Everything from the first line of the entries through the line containing "Image resolution: width=1537" is to be retyped exactly, and nothing beyond it.

=== Begin Enclosure ===

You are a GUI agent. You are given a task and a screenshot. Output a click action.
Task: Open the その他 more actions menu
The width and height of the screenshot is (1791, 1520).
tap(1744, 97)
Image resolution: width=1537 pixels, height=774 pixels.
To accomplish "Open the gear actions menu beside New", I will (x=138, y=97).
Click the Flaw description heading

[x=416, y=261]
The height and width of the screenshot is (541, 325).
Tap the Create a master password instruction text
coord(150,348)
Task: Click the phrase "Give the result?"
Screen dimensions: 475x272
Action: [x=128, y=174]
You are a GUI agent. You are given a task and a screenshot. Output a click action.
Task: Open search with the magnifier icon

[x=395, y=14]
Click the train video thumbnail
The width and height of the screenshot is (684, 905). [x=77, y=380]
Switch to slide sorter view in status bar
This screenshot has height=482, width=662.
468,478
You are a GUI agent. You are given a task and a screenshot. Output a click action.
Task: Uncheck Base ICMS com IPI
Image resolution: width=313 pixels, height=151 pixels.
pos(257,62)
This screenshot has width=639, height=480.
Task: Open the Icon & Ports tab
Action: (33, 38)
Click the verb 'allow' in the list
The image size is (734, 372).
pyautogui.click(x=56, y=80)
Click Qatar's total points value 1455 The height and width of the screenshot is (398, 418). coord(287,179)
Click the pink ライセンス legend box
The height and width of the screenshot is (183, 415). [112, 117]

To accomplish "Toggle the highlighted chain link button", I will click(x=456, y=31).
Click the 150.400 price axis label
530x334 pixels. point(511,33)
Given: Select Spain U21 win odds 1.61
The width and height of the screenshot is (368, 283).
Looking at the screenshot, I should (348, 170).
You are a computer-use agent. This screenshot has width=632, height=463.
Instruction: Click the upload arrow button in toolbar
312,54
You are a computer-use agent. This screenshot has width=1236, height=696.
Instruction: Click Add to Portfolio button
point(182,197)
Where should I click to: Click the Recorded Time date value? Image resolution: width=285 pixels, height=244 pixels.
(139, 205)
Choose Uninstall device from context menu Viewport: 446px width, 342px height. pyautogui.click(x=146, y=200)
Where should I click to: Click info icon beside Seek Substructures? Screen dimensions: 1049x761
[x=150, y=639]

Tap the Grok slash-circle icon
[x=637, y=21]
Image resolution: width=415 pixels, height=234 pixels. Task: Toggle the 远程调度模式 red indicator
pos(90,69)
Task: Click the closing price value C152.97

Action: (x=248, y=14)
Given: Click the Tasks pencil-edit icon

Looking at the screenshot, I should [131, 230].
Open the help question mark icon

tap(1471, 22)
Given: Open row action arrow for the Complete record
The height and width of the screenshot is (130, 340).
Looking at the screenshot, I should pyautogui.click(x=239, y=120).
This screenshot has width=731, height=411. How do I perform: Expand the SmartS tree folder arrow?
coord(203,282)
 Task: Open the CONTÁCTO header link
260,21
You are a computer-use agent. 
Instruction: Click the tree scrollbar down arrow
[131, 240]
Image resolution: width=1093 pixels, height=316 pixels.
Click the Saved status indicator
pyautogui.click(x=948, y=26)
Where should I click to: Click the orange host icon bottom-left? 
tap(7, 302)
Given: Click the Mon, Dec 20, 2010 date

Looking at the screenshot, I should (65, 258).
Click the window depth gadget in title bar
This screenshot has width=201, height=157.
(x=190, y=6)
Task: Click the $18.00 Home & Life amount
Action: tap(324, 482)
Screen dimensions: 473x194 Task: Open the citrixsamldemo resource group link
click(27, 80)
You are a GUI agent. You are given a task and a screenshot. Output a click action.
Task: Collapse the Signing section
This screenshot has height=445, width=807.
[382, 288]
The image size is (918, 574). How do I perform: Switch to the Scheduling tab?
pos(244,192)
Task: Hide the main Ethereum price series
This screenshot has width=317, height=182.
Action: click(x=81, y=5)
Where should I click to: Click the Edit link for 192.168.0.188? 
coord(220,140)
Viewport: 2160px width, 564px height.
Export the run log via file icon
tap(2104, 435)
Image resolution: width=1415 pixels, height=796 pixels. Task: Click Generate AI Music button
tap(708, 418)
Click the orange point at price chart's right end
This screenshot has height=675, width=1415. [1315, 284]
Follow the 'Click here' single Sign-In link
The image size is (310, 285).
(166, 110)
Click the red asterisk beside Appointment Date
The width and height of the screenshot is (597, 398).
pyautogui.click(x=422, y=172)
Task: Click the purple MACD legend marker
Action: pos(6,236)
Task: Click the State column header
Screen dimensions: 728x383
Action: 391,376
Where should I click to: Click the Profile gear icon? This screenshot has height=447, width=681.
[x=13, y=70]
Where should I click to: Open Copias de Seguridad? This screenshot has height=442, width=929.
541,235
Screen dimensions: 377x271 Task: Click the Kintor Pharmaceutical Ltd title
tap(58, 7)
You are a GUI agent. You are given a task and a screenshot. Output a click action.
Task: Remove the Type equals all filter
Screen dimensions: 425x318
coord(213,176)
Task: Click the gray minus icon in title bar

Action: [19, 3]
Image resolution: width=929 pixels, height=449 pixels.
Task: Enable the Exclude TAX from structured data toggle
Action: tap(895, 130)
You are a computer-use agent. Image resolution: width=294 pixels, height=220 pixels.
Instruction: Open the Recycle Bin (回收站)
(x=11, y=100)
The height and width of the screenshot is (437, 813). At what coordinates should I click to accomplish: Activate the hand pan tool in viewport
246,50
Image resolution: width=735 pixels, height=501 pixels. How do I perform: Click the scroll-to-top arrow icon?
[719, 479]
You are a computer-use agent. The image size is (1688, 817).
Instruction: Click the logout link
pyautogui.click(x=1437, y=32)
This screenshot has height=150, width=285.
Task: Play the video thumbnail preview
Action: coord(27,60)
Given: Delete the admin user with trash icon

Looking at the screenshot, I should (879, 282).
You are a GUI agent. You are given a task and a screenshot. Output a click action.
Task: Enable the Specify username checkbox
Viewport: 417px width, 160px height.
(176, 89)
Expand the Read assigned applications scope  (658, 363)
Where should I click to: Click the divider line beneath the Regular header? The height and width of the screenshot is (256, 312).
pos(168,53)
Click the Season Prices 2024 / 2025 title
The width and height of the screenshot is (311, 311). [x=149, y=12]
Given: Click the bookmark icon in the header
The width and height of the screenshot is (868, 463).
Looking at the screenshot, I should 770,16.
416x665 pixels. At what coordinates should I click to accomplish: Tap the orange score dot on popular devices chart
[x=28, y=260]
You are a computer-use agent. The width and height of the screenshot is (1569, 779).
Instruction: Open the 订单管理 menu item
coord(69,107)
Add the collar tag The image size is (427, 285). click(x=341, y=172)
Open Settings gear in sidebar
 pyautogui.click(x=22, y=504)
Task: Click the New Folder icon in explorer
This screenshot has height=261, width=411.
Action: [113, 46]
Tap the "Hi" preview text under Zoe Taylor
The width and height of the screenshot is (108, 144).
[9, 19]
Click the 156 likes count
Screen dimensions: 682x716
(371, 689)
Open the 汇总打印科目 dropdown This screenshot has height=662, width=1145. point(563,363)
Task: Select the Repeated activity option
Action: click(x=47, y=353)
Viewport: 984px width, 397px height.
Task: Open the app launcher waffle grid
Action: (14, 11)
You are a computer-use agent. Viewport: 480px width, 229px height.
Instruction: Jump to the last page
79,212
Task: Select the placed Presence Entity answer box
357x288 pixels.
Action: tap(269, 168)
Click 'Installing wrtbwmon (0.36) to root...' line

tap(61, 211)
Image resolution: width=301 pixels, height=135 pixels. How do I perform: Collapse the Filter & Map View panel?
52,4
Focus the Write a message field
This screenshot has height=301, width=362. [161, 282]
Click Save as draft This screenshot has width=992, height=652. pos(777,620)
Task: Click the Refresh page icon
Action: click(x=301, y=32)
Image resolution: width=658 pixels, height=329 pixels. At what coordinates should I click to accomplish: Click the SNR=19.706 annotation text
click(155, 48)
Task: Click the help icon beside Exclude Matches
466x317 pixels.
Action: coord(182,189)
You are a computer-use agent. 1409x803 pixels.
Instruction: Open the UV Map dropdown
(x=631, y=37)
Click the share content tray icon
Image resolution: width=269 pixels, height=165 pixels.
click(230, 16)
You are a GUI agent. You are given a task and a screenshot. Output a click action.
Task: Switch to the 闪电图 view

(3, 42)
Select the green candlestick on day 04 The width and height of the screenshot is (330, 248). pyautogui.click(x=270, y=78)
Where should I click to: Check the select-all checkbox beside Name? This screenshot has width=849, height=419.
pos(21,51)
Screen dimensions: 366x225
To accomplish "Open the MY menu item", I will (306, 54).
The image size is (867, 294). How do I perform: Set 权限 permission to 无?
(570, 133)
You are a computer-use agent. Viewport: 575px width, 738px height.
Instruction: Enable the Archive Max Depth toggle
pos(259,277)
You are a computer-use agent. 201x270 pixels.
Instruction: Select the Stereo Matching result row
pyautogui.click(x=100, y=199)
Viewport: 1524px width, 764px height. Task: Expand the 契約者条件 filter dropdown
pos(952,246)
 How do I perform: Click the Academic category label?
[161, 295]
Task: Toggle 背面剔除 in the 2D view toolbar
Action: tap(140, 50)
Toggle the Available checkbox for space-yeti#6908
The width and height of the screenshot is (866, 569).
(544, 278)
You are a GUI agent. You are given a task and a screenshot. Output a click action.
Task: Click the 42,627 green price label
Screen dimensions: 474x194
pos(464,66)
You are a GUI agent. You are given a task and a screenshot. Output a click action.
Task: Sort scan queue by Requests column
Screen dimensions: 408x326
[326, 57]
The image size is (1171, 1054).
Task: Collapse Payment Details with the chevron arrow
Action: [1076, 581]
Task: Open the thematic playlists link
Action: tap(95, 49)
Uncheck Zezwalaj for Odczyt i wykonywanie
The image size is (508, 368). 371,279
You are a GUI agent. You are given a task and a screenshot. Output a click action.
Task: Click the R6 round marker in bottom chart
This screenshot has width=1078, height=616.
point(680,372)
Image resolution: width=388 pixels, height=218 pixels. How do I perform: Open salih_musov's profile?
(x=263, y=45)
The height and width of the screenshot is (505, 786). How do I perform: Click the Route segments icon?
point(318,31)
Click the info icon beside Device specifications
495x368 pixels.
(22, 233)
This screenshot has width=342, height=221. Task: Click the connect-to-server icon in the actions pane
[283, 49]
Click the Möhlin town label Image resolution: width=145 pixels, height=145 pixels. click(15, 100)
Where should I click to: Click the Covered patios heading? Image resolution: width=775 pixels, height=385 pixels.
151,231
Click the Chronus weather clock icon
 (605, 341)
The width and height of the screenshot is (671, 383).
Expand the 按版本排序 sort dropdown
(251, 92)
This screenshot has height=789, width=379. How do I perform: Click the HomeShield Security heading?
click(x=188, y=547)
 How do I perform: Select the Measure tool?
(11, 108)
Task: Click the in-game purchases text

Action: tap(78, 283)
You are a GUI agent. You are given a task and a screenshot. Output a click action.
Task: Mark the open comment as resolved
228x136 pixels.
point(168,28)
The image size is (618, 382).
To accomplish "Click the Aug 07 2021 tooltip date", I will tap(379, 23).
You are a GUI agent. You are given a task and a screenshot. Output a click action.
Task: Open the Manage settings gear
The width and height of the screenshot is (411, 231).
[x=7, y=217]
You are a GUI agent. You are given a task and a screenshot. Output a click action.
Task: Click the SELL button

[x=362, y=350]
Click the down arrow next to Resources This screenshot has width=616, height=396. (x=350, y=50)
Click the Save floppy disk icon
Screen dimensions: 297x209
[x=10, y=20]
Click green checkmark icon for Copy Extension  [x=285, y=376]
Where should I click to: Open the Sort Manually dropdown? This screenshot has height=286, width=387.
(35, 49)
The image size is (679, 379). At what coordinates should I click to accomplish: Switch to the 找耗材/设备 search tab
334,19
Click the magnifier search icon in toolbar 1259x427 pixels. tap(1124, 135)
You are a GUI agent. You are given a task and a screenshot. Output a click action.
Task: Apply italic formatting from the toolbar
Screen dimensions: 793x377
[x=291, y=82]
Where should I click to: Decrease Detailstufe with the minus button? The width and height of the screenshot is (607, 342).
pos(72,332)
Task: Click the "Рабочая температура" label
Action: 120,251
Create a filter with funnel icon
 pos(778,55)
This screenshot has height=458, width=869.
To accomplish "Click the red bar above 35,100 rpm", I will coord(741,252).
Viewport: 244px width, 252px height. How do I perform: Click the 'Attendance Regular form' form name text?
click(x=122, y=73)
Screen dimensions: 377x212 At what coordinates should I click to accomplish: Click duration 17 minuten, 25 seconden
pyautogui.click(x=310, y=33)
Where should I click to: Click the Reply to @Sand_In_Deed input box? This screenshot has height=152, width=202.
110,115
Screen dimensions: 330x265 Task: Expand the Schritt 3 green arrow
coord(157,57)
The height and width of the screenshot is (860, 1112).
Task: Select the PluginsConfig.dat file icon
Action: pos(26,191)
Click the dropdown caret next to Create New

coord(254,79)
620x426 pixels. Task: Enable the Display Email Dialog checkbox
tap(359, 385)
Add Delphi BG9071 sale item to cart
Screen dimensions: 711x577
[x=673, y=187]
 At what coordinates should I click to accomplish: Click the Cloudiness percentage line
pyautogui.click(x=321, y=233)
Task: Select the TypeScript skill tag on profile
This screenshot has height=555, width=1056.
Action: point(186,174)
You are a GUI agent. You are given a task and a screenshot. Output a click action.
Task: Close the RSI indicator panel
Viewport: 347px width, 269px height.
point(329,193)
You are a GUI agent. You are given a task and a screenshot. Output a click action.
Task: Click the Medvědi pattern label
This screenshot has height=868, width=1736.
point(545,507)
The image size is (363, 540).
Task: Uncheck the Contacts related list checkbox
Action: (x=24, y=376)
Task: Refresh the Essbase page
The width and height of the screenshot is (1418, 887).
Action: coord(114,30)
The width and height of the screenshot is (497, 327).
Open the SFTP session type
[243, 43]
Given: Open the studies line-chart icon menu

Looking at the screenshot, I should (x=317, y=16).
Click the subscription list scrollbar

=== End Enclosure ===

_Result:_
You are a GUI agent. You are given a task and a screenshot. Output a click action.
Task: Open the その他 more actions menu
The width and height of the screenshot is (1791, 1520).
tap(1744, 97)
Image resolution: width=1537 pixels, height=774 pixels.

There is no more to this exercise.